The city of Delta, British Columbia has released a new report on deep-seated security problems at Deltaport Roberts Bank Terminal, the largest container facility in Canada.
The terminal at Roberts Bank handles three million containers per year, and it is about to expand with the construction of Roberts Bank Terminal 2. However, leaders in the nearby city of Delta are concerned that the security issues at the existing port will grow in parallel with its footprint. Delta Mayor George Harvie has been advocating for more funding to improve security at the port, and his office has commissioned an independent report to identify gaps.

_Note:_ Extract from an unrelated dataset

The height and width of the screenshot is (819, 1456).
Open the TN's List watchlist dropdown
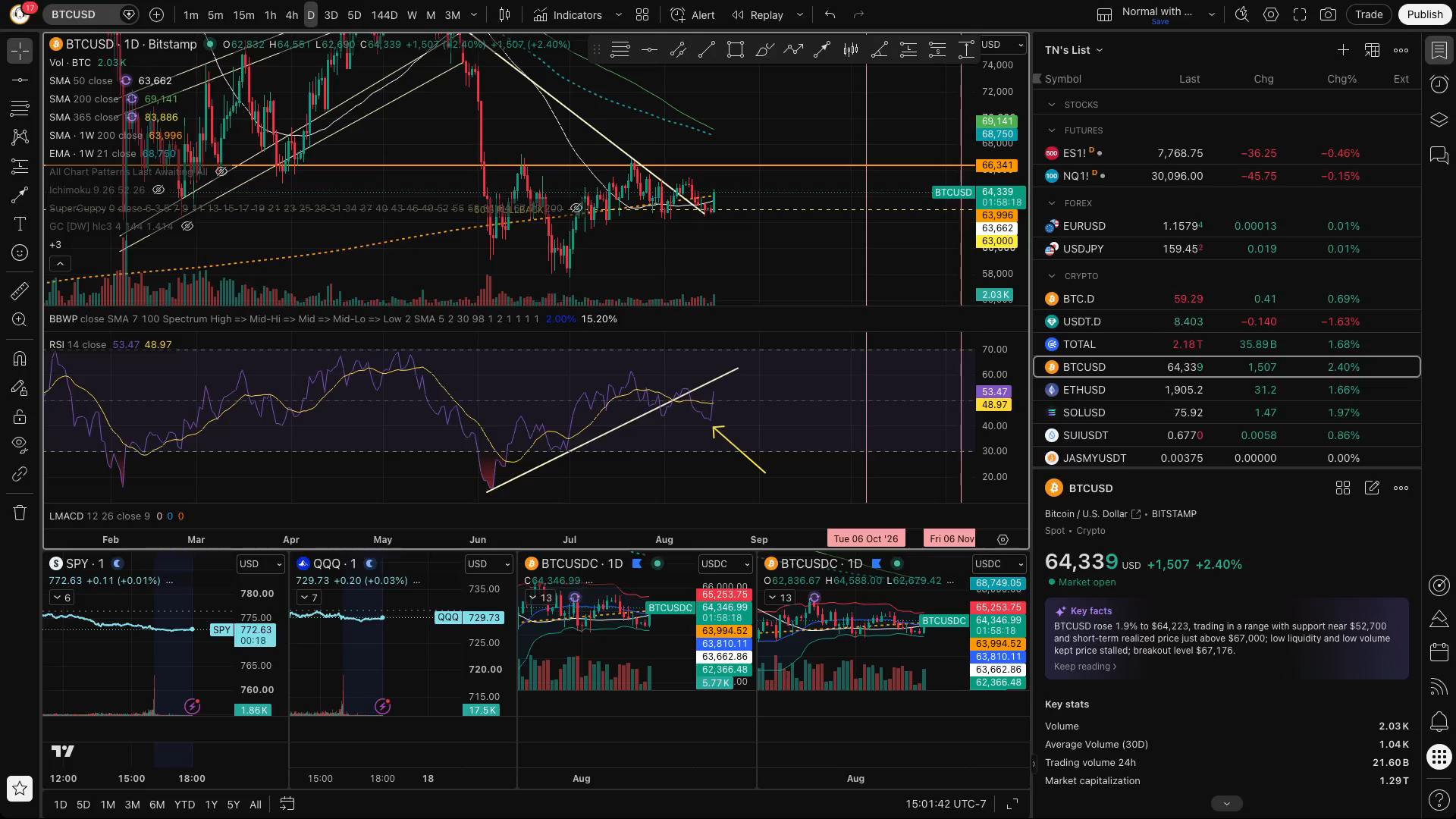(x=1074, y=50)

Canada used to have a dedicated port law enforcement agency, the Ports Canada Police. The bureau was disbanded in a restructuring in 1997, and over the decades since, a patchwork of federal, provincial and municipal authorities have tried to fill the gap. While Canada’s customs service as a presence in the ports, it is focused on inspections. 14 different police agencies – municipal, RCMP and rail police – have some degree of overlapping jurisdiction, but do not conduct dedicated patrols. (By comparison, neighboring Port of Seattle has a force of more than 100 uniformed officers assigned to the seaport and airport.)

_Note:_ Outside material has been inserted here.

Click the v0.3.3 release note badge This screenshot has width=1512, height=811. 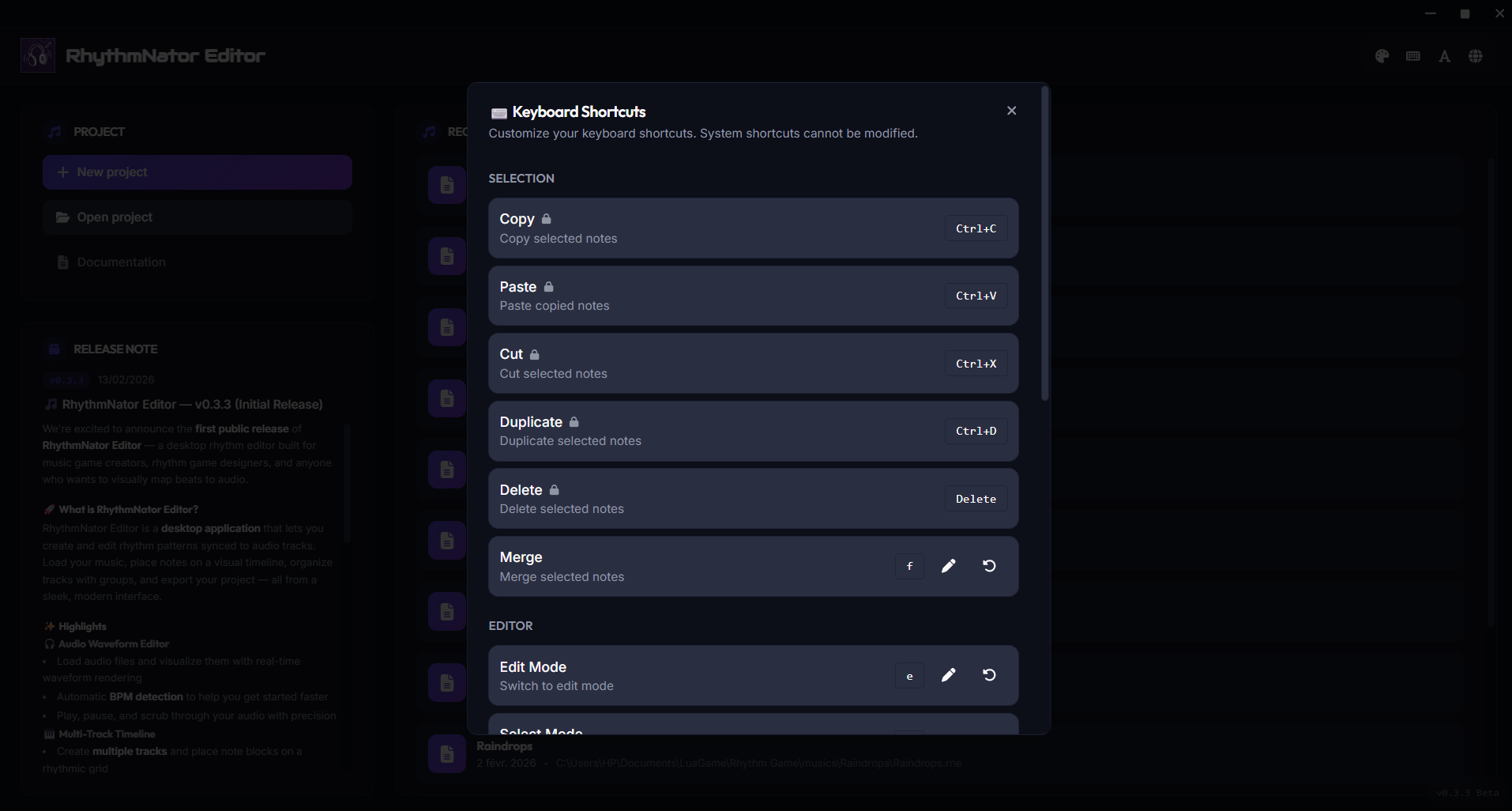click(x=66, y=379)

According to the City of Delta’s report, authored by Peter Gorman & Associates, organized crime has taken advantage of relatively unfocused port policing to establish a presence in Deltaport.
“According to police intelligence, transnational organized crime groups are active within our ports. They use ports to export illicit commodities and take advantage of the low level of scrutiny of outgoing containers, which is even less than the scrutiny of incoming containers,” the authors wrote. “[Vancouver] is open to transnational organized crime, having provided a staging point for Asian, South American, Mexican, and home-grown syndicates and cartels. The absence of effective investigative processes; cumbersome, lengthy, and failed criminal prosecutions; and a compassionate sentencing regime, mean that there is literally no downside for persons who engage in organized criminality.”
The report cited the recent seizure of US$1.1 billion worth of methamphetamine, which was outbound from Vancouver and intended for consumers in Australia. It was the Canadian Border Services Agency’s largest methamphetamine seizure on record. With the establishment of the Mexico-to-Vancouver CPKC railroad link, the city has become a stopover point for shipments of Mexican meth to the lucrative Australian market, according to the report.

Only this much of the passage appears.